(Saved entries)
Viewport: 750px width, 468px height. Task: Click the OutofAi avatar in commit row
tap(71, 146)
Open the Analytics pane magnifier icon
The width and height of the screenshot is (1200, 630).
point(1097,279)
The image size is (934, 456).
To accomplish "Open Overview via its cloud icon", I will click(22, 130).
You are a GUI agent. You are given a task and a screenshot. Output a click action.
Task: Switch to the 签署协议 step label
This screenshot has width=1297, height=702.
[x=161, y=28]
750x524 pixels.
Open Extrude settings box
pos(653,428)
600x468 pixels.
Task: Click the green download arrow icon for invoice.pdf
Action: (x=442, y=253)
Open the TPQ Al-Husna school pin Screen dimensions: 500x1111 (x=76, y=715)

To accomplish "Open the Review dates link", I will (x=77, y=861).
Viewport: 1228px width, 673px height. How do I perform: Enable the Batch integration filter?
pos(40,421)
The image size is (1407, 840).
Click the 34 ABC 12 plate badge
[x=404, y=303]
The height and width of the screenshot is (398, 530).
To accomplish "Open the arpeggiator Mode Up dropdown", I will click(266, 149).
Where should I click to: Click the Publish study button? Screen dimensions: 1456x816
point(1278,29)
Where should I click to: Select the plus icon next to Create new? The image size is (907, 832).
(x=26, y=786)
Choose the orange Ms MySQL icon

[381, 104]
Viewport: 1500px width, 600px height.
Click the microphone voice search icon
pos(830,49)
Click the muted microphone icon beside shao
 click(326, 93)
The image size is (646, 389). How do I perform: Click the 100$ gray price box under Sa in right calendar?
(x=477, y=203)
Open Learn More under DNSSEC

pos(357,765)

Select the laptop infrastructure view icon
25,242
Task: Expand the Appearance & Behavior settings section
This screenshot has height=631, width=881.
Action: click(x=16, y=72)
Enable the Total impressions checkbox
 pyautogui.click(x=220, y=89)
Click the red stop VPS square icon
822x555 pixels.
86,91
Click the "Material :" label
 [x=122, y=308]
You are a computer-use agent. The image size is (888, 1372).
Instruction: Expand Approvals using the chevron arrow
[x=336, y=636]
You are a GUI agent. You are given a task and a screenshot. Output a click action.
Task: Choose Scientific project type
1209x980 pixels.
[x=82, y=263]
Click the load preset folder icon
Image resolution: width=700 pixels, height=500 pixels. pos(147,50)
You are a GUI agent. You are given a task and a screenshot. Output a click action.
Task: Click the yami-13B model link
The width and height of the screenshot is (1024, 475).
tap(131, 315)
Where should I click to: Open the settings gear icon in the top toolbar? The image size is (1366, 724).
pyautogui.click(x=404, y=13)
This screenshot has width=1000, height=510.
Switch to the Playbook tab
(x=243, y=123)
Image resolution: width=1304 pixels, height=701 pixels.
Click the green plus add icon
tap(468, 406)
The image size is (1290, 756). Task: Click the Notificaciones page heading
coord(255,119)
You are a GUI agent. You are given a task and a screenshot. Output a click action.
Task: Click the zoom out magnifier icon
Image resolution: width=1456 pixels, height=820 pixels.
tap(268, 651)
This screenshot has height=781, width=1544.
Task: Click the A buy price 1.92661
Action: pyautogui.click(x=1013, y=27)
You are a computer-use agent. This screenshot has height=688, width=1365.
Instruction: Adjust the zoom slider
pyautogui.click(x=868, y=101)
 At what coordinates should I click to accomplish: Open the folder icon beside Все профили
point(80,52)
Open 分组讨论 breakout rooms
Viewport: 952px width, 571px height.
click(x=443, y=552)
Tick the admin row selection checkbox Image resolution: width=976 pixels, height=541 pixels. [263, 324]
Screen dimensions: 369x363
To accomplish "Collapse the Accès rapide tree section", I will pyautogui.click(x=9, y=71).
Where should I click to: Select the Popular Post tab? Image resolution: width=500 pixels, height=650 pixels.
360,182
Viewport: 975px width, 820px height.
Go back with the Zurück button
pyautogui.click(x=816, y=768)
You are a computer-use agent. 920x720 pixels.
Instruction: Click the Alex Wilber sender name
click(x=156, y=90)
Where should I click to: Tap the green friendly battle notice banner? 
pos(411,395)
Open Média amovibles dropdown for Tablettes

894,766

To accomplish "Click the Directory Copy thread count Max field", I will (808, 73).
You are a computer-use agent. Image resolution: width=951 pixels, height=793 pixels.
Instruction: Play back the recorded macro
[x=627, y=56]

Work to complete: The records above are to be printed in full, exactly as they appear.

Reply to the task:
Viewport: 750px width, 468px height. Task: Click the OutofAi avatar in commit row
tap(71, 146)
Open the Analytics pane magnifier icon
The width and height of the screenshot is (1200, 630).
point(1097,279)
The image size is (934, 456).
To accomplish "Open Overview via its cloud icon", I will click(22, 130).
You are a GUI agent. You are given a task and a screenshot. Output a click action.
Task: Switch to the 签署协议 step label
This screenshot has width=1297, height=702.
[x=161, y=28]
750x524 pixels.
Open Extrude settings box
pos(653,428)
600x468 pixels.
Task: Click the green download arrow icon for invoice.pdf
Action: (x=442, y=253)
Open the TPQ Al-Husna school pin Screen dimensions: 500x1111 (x=76, y=715)

To accomplish "Open the Review dates link", I will (x=77, y=861).
Viewport: 1228px width, 673px height. How do I perform: Enable the Batch integration filter?
pos(40,421)
The image size is (1407, 840).
Click the 34 ABC 12 plate badge
[x=404, y=303]
The height and width of the screenshot is (398, 530).
To accomplish "Open the arpeggiator Mode Up dropdown", I will click(266, 149).
Where should I click to: Click the Publish study button? Screen dimensions: 1456x816
point(1278,29)
Where should I click to: Select the plus icon next to Create new? The image size is (907, 832).
(x=26, y=786)
Choose the orange Ms MySQL icon

[381, 104]
Viewport: 1500px width, 600px height.
Click the microphone voice search icon
pos(830,49)
Click the muted microphone icon beside shao
 click(326, 93)
The image size is (646, 389). How do I perform: Click the 100$ gray price box under Sa in right calendar?
(x=477, y=203)
Open Learn More under DNSSEC

pos(357,765)

Select the laptop infrastructure view icon
25,242
Task: Expand the Appearance & Behavior settings section
This screenshot has height=631, width=881.
Action: click(x=16, y=72)
Enable the Total impressions checkbox
 pyautogui.click(x=220, y=89)
Click the red stop VPS square icon
822x555 pixels.
86,91
Click the "Material :" label
 [x=122, y=308]
You are a computer-use agent. The image size is (888, 1372).
Instruction: Expand Approvals using the chevron arrow
[x=336, y=636]
You are a GUI agent. You are given a task and a screenshot. Output a click action.
Task: Choose Scientific project type
1209x980 pixels.
[x=82, y=263]
Click the load preset folder icon
Image resolution: width=700 pixels, height=500 pixels. pos(147,50)
You are a GUI agent. You are given a task and a screenshot. Output a click action.
Task: Click the yami-13B model link
The width and height of the screenshot is (1024, 475).
tap(131, 315)
Where should I click to: Open the settings gear icon in the top toolbar? The image size is (1366, 724).
pyautogui.click(x=404, y=13)
This screenshot has width=1000, height=510.
Switch to the Playbook tab
(x=243, y=123)
Image resolution: width=1304 pixels, height=701 pixels.
Click the green plus add icon
tap(468, 406)
The image size is (1290, 756). Task: Click the Notificaciones page heading
coord(255,119)
You are a GUI agent. You are given a task and a screenshot. Output a click action.
Task: Click the zoom out magnifier icon
Image resolution: width=1456 pixels, height=820 pixels.
tap(268, 651)
This screenshot has height=781, width=1544.
Task: Click the A buy price 1.92661
Action: pyautogui.click(x=1013, y=27)
You are a computer-use agent. This screenshot has height=688, width=1365.
Instruction: Adjust the zoom slider
pyautogui.click(x=868, y=101)
 At what coordinates should I click to accomplish: Open the folder icon beside Все профили
point(80,52)
Open 分组讨论 breakout rooms
Viewport: 952px width, 571px height.
click(x=443, y=552)
Tick the admin row selection checkbox Image resolution: width=976 pixels, height=541 pixels. [263, 324]
Screen dimensions: 369x363
To accomplish "Collapse the Accès rapide tree section", I will pyautogui.click(x=9, y=71).
Where should I click to: Select the Popular Post tab? Image resolution: width=500 pixels, height=650 pixels.
360,182
Viewport: 975px width, 820px height.
Go back with the Zurück button
pyautogui.click(x=816, y=768)
You are a computer-use agent. 920x720 pixels.
Instruction: Click the Alex Wilber sender name
click(x=156, y=90)
Where should I click to: Tap the green friendly battle notice banner? 
pos(411,395)
Open Média amovibles dropdown for Tablettes

894,766

To accomplish "Click the Directory Copy thread count Max field", I will (808, 73).
You are a computer-use agent. Image resolution: width=951 pixels, height=793 pixels.
Instruction: Play back the recorded macro
[x=627, y=56]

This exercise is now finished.